Histoire / Égalités

Le sein de Marie-Antoinette n'a pas servi de modèle à une coupe de champagne

Temps de lecture : 3 min

Ce mythe est une illustration de la légende de la femme-récipient.

Avant la coupe de champagne modelée sur la poitrine de Kate Moss, il y aurait eu celle créée d’après le sein de Marie-Antoinette. Sauf qu'il s’agit probablement d’un mythe, raconte Claire Cursillo dans un article sur le site Eater (repéré par Reader). Un mythe qui a participé et participe encore à réduire les femmes à l’état d’objet dévoué aux hommes.

Concernant la reine Marie-Antoinette, Marilyn Yalom, chercheuse au Clayman Institute pour la Recherche sur le Genre de Stanford, affirme:

«90% de ce que vous entendez à propos d’elle est une hyperbole ou est inventé [...]»

La croyance autour de la coupe de champagne vient peut-être d'une autre légende, qui raconte que le roi Louis XVI, époux de Marie-Antoinette, aurait demandé au dessinateur et graveur Jean-Jacques Lagrenée (alias Le Jeune), de créer un «bol-sein» parfait en céramique pour le lait. Mais il n'existe aucune preuve selon laquelle la Reine aurait prêté son sein comme modèle.

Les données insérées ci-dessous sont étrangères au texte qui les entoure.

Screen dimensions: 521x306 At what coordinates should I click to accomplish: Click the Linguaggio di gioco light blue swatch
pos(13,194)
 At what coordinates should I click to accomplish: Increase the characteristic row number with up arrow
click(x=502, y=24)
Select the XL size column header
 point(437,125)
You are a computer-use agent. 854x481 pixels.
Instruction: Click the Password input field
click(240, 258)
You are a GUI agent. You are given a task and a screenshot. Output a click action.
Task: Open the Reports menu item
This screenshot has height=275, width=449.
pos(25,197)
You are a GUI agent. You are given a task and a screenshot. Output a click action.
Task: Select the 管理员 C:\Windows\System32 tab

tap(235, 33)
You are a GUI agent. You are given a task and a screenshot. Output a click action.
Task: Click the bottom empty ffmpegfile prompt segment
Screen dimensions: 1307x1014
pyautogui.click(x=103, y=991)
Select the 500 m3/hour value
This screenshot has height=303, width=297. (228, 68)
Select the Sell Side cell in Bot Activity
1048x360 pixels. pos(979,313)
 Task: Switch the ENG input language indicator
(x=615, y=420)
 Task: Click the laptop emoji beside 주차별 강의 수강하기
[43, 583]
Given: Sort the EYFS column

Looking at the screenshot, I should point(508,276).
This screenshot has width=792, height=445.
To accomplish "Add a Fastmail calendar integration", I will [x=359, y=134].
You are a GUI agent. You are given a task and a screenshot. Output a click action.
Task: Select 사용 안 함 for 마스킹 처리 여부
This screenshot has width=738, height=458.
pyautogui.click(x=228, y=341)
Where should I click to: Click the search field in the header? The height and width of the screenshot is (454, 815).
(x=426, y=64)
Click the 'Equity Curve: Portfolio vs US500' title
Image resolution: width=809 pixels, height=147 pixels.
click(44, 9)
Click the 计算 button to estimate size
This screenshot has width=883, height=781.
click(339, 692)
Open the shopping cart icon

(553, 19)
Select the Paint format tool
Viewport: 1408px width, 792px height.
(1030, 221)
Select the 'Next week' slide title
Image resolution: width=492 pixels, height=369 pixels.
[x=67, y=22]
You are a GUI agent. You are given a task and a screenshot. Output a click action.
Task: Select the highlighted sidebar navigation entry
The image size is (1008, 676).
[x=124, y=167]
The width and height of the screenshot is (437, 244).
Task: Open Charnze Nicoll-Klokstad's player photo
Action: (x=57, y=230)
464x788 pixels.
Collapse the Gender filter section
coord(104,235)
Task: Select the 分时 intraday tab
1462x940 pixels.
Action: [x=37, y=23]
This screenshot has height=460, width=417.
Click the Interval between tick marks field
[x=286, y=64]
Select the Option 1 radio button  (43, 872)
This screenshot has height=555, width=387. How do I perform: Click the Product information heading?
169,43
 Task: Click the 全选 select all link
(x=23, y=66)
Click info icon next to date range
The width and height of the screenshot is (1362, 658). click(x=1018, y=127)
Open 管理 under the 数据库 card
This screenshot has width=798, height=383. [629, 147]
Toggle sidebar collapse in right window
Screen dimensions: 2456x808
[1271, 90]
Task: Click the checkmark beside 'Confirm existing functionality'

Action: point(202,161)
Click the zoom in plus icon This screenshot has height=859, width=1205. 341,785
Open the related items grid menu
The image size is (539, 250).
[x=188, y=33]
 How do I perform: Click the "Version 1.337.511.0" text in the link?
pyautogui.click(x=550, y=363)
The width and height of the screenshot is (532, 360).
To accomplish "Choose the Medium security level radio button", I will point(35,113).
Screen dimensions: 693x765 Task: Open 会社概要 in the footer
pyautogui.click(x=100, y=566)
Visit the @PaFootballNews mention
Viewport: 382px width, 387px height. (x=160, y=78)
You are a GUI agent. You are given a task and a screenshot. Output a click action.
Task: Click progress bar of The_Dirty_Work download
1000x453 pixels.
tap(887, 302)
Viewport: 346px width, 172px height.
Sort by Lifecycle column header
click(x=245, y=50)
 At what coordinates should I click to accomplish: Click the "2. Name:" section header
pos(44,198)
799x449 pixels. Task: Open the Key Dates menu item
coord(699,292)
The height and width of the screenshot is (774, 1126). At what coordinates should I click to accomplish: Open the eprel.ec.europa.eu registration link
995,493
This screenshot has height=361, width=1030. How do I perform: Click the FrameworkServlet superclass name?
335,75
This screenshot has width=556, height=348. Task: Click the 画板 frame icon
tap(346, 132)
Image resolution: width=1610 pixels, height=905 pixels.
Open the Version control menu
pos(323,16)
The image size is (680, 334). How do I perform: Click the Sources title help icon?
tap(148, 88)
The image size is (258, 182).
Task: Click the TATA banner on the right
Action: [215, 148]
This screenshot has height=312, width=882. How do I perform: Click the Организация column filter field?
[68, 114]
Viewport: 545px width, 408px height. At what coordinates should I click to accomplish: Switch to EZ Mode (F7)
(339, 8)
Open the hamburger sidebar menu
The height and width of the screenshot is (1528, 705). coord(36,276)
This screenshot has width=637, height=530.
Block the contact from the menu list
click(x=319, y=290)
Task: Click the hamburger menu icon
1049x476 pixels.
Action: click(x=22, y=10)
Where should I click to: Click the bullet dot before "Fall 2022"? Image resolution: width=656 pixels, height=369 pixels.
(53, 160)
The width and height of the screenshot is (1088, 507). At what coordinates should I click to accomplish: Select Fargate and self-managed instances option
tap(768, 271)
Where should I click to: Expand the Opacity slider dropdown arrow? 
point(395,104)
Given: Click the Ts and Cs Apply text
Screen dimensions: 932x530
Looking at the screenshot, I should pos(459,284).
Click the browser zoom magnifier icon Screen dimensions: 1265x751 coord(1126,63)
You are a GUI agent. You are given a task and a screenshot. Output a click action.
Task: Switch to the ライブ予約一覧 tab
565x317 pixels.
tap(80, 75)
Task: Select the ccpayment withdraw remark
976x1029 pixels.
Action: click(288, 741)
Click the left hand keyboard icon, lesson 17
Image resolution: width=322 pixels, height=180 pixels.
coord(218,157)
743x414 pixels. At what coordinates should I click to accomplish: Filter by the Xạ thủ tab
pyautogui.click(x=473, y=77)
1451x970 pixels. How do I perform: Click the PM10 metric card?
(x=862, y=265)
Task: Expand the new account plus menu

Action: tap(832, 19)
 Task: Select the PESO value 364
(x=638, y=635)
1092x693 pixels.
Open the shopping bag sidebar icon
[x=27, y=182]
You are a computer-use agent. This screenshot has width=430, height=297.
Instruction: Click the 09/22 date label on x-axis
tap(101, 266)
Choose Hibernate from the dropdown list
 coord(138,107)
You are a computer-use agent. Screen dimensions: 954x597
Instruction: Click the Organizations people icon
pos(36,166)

Marie-Antoinette n’est qu’un exemple d’une longue liste de femmes célèbres dont on raconte que leur sein aurait servi de base à une coupe de champagne, fait pour lequel il n’existe aucun indice: Hélène de Troie, Joséphine de Beauharnais, Diane de Poitiers, la maîtresse d’Henri II, ou encore madame de Pompadour et madame du Barry, toutes deux maîtresses de Louis XV.

Claire Cursillo, qui a elle-même fait réaliser un verre moulé sur son sein, l’affirme: le résultat ne ressemble pas du tout à la forme parfaite de la coupe de champagne.

En fait, la forme de cette coupe remonterait au XVIIe siècle, lorsque la France et l’Angleterre ont découvert le vin pétillant qui allait devenir le champagne. En 1621, un décret sur l’interdiction des fours à bois en Angleterre a forcé les fabriquants à produire des récipients en verre plus robustes. L’un d’entre eux a commencé à fortifier des verres avec de l’oxyde de plomb. Comme ces derniers étaient plus lourds, leur tige a été raccourcie. La coupe du vin mousseux a été conçue plus petite que celle de la bière ou du cidre parce qu’il s’agissait d’une boisson plus chère, qui contenait un pourcentage d’alcool plus élevé et se consommait donc en petite quantité.

Mais alors, pourquoi ces légendes ? Toutes les femmes célèbres dont on a dit que leurs seins avaient inspiré une coupe à champagne «[...] étaient toutes les amantes d’hommes puissants, et principalement définies par cette association». Ces mythes ont donc été un moyen, pendant des siècles, de leur accoler une image décadente et de les réduire à leur corps, explique Claire Cursillo.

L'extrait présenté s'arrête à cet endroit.